Bugs’ interview with Idina Menzel originally ran in the Montreal Gazette on August 31, 2015
Idina Menzel remembers the day she fell through a trap door onstage during her Broadway run as the “wicked” witch Elphaba in the blockbuster musical Wicked like it was yesterday.
The accident happened during the Jan. 8, 2005 matinée at the Gershwin Theatre, and stunned the cast, crew and sellout crowd.
“I thought I had punctured my lungs or something,” Menzel told me in a recent and rare one-on-one sit-down interview. “It was crazy and I was surrounded backstage by all the crew, who were my friends. They were trying to get me to breathe and were afraid to move me because they wanted to make sure my spine was OK. It was scary.”
Menzel fractured a rib. But the next day, without makeup and dressed simply in a tracksuit and sneakers, she made a surprise entrance at the very end of the matinée to sing a few bars in the finale, and received a five-minute standing ovation.
Clearly, the show must go on for Menzel, who is nothing if not well rehearsed. “I warm up with my voice teacher,” she said. “We treat (this tour) like an athlete trains for the Olympics. You don’t run a marathon coming out of nowhere. It’s important to train, especially for when you have a cold or you’re having a bad day. You have to be able to get up there on stage and still be powerful even if you’re not 100 per cent.”
Menzel first earned notice in 1996 in the Broadway musical Rent. She won a best-actress Tony Award in 2004 for playing Elphaba — a role she would reprise when the musical opened in London’s West End in 2006.
Superstardom came in 2013 when Menzel voiced the character of Elsa in the Disney movie Frozen, and she topped the charts with her Oscar-winning anthem Let It Go from the soundtrack.
When asked if she will star in the upcoming Broadway adaptation of Frozen, Menzel replied:“We’ll see if they want me to. They’re still working on the story, and I might be too old to play Elsa onstage.”

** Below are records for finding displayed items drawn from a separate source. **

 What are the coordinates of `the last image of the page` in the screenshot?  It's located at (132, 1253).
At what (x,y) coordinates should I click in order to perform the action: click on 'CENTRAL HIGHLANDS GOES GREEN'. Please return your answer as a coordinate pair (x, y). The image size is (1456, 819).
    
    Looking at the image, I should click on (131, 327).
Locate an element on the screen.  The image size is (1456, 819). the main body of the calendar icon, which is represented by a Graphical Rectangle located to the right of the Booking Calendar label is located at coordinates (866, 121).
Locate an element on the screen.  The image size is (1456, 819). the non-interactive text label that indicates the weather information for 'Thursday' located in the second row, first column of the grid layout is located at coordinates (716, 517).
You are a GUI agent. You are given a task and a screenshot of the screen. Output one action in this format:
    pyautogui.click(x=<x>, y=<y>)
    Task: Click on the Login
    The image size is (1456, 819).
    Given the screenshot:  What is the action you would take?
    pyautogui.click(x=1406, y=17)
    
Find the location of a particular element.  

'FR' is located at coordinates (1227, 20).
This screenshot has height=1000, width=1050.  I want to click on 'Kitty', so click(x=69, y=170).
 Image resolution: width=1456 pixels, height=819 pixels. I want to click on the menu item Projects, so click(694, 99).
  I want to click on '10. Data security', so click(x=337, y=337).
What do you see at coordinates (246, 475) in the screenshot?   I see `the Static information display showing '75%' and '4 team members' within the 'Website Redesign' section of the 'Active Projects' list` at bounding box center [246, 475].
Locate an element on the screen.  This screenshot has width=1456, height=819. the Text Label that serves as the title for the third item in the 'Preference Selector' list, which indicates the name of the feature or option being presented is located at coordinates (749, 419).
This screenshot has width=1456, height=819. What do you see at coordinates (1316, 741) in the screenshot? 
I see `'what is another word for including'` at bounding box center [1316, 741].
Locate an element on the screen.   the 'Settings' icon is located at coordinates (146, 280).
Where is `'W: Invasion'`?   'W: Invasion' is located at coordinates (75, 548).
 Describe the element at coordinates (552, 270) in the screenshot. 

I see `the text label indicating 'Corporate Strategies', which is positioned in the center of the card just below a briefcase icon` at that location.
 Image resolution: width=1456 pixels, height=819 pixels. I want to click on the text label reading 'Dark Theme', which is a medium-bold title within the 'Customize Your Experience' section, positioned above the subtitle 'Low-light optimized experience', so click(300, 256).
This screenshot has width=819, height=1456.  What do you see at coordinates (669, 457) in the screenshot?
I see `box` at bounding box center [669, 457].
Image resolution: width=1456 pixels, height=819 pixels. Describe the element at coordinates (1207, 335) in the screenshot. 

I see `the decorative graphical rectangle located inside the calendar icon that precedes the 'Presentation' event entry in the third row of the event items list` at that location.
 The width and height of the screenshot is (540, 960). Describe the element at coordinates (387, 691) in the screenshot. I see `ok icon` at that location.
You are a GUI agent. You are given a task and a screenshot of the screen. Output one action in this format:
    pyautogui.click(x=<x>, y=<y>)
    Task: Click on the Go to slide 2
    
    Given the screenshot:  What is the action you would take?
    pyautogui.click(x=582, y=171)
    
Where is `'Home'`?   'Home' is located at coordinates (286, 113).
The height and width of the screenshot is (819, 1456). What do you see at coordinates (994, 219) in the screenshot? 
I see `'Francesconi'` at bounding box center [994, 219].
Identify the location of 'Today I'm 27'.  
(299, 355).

She credits her success to working as a wedding and bar mitzvah singer when she was a teenager. “You have to learn all kinds of music,” she said. “It really makes you a good listener. It also builds a thicker skin because you’re up there pouring your heart out and no one is listening. So I think a lot of who I am today, I learned from that experience.”
Menzel, whose musical theatre idol growing up was Barbra Streisand, has become a role model for a new generation of young girls who discovered her via Frozen.
“It’s beautiful, but also quite a responsibility,” she said. “It makes me need to be on my game and make sure that I am practising what I preach. I am out there singing about empowerment and accepting who you are, and what makes you extraordinary in this world. So I make sure I do that for myself. … I don’t want to be hypocritical. It’s a big responsibility, not just to young girls, but also to young boys.”
Menzel’s gay fans are also legion. Beyond her championing LGBT civil rights, what is it about her that they adore?
“That question is always one of the hardest ones for me to answer, because I’m not quite sure,” Menzel replied. “I think it’s partly the underdog characters that I’ve played — characters who overcome alienation or being ostracized, who overcome adversity to feel beautiful. Also, good big hair, a good big voice and a nice vibrato is always good for the gay community. I owe everything to my gay fans, ever since my Rent days.”
When asked if she is a diva, Menzel laughed and Googled a definition. “I’m not, in the negative context they use it these days. I hope I’m not,” she said. “I’m grappling with asking for what I need (to do my job) as a powerful woman in this world, because women get a bad rap when they stand up and speak for themselves. But I’m pretty low maintenance, I would say. It’s a balance. It all ties into Frozen and Elsa and not being afraid to embrace power and harness it, and know you can change the world.”
Night after night, show after show, Menzel is reminded of her dreams and aspirations. “I still like giving autographs to fans,” she said. “I remember when I was a little girl, I used to practise what my autograph should look like. So when young girls come up to me after a show, even if I’m tired or weary, I remember that.”